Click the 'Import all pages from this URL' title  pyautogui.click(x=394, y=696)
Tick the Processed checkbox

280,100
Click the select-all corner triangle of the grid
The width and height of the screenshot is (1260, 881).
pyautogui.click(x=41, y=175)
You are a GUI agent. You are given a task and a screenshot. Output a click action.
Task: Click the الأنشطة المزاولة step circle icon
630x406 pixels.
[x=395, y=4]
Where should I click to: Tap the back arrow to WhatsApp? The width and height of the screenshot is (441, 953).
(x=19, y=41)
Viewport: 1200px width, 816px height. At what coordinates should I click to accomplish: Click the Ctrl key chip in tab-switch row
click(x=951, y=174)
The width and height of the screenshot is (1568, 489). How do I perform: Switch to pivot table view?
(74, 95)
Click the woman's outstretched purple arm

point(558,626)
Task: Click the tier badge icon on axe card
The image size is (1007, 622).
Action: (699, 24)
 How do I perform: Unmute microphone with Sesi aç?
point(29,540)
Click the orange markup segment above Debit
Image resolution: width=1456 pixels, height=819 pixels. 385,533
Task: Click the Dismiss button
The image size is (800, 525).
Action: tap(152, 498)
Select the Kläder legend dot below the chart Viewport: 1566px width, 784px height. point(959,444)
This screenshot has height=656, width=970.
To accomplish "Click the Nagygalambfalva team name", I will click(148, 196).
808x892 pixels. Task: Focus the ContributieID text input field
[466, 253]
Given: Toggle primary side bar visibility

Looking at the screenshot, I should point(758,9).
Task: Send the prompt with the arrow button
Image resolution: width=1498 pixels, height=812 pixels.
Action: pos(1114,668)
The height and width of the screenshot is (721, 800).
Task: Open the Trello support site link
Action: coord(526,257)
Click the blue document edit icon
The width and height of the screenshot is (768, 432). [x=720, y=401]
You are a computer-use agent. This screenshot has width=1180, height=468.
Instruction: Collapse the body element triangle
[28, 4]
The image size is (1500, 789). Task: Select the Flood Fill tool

What to work on
Please state how many lines hold the string "button" in the listing above, giving the figure alone.

Answer for the task
2